Coronavirus: in Usa e Brasile oltre 3 milioni di contagi

In Gran Bretagna il totale dei decessi supera quota 54.000 includendo i casi "sospetti". Saliti a 1.553 i casi nel mattatoio in Germania

ULTIMO AGGIORNAMENTO 11:39

A livello globale le vittime di coronavirus sono finora oltre 472mila; nello specifico: 472.703. Gli Stati Uniti restano il Paese più colpito con oltre 2,31 milioni di casi. Qui i morti nelle ultime 24 ore sono stati 425, secondo i dati della Johns Hopkins University. I decessi complessivi dall’inizio della pandemia sono 120.402, dei quali 31.176 solo nello Stato di New York. Oggi, intanto, si sono verificati nuovi scontri contro il razzismo davanti alla Casa Bianca.

Brasile

Resta grave la situazione in Brasile e in tutta l’America Latina, anche se il trend sembra in stabilizzazione. Il Brasile ha registrato 663 morti nelle ultime 24 ore per il nuovo coronavirus, portando il numero complessivo delle vittime di Covid-19 nel paese a 51.271: lo riferiscono fonti ufficiali. Ad oggi, sono 1.106.470 i casi totali confermati della malattia, di cui 21.597 nelle ultime 24 ore.  Punta sempre in alto la curva della pandemia da coronavirus in Americalatina, anche se da due giorni le percentuali di crescita di contagi, ora a (2.090.751, +39.714), e di morti (97.544, +1.820), sono nella parte bassa della media. In seconda e terza posizione in America Latina –  da quanto emerge da una elaborazione statistica realizzata oggi dall’ANSA sulla base dei dati ufficiali di 34 Nazioni e territorio latinoamericani – restano il Perù (257.447 e 8.223) e il Cile (246.963 e 4.502). Seguono Messico (185.122 e 22.584) dove le misure adottate non sembrano sufficienti a contenere la pandemia, Colombia (71.183 e 2.310), Ecuador, Argentina e Rep. Dominicana.

Gran Bretagna

In Gran Bretagna il totale dei decessi supera quota 54.000 includendo i casi “sospetti” mentre sono 42.731 quelli accertati, facendo del Regno Unito il terzo Paese con il maggior numero di morti al mondo dopo Usa e Brasile; il secondo contando i casi sospetti. I dati del Brasile però sono presumibilmente sottostimati, soprattutto tra la popolazione indigena amazzonica e tra i poveri delle favelas.

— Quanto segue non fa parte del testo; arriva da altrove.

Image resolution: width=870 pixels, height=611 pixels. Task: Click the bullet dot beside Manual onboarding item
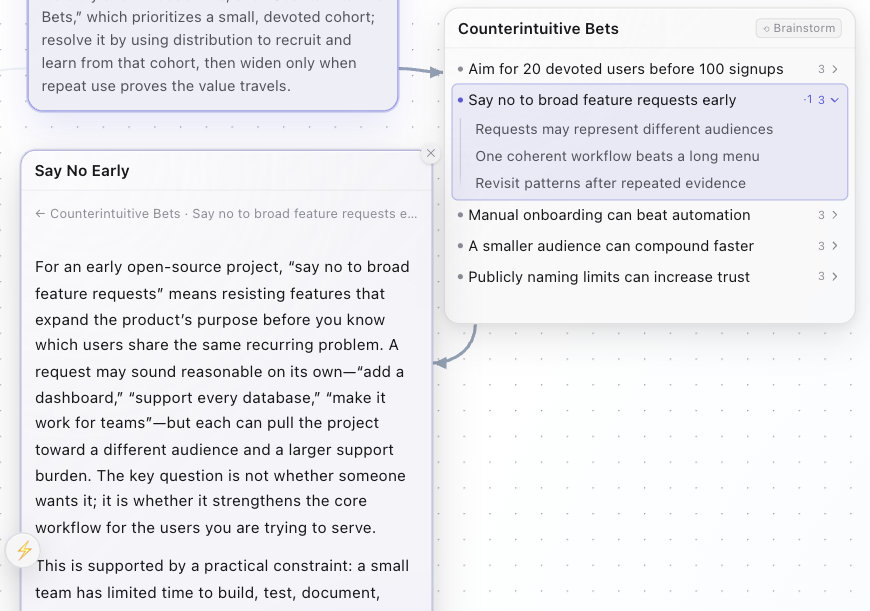tap(461, 215)
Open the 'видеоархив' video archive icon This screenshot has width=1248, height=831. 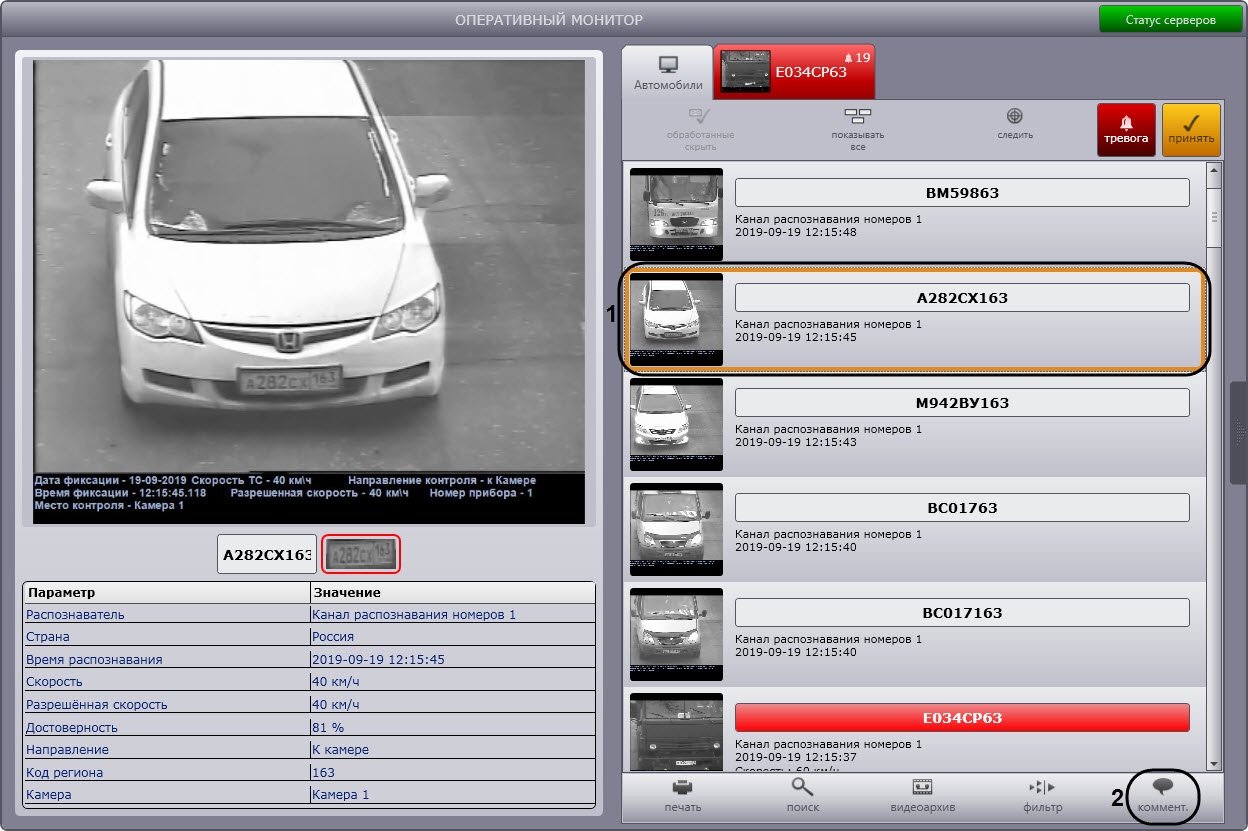point(921,795)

Quasi 600.000 contagi in Russia

In Russia si sono registrati 7.425 nuovi contagi di Covid-19 nelle ultime 24 ore, che fanno salire fino a quasi 600.000, e per la precisione a 599.705, il totale dei casi accertati nel Paese. Lo riferisce il centro operativo anticoronavirus, secondo cui nel corso dell’ultima giornata sono decedute a causa del virus 153 persone portando il totale delle vittime a 8.359. La Russia è il terzo Paese al mondo per numero di contagi dopo Stati Uniti e Brasile.

Saliti a 1.553 i casi nel mattatoio in Germania

Si rischia un ritorno al lockdown nel distretto di Guetersloh, nel Land tedesco del Nordreno-Vestfalia, dove nei giorni scorsi è esploso un enorme focolaio nel mattatoio di Toennis, che rischia di trascinare indietro la regione amministrata da Armin Laschet. Stando agli ultimi aggiornamenti, fra i dipendenti dell’impresa sono saliti a 1.553 i casi di contagio da Coronavirus. A chiarirlo è stata l’unità di crisi locale, nel corso di una conferenza stampa tenuta oggi. Sul posto, verrà istituto al momento un centro di diagnosi, dove sarà possibile fare il test per tutti i residenti. Gli addetti all’emergenza hanno anche affermato di aspettarsi un ulteriore aumento dei casi.

Pakistan, oggi 105 morti e quasi 4 mila contagi

I contagi da coronavirus in Pakistan hanno causato nelle ultime 24 ore 105 morti, portando il totale delle vittime del Covid nel Paese a 3.695, secondo i dati diffusi oggi dal Ministero della Salute. Con 3.946 nuove infezioni nel paese, il numero di casi confermati totali è pari a 185.034. La provincia meridionale del Sindh ha registrato la maggior parte dei contagi, 71.092, seguita dal Punjab orientale con 68.308. Ieri il Primo Ministro Imran Khan ha nuovamente escluso la possibilità di un blocco a largo spettro e ha affermato che il governo sta implementando chiusure “intelligenti” nei punti caldi del Paese per proteggere soprattutto le persone più vulnerabili.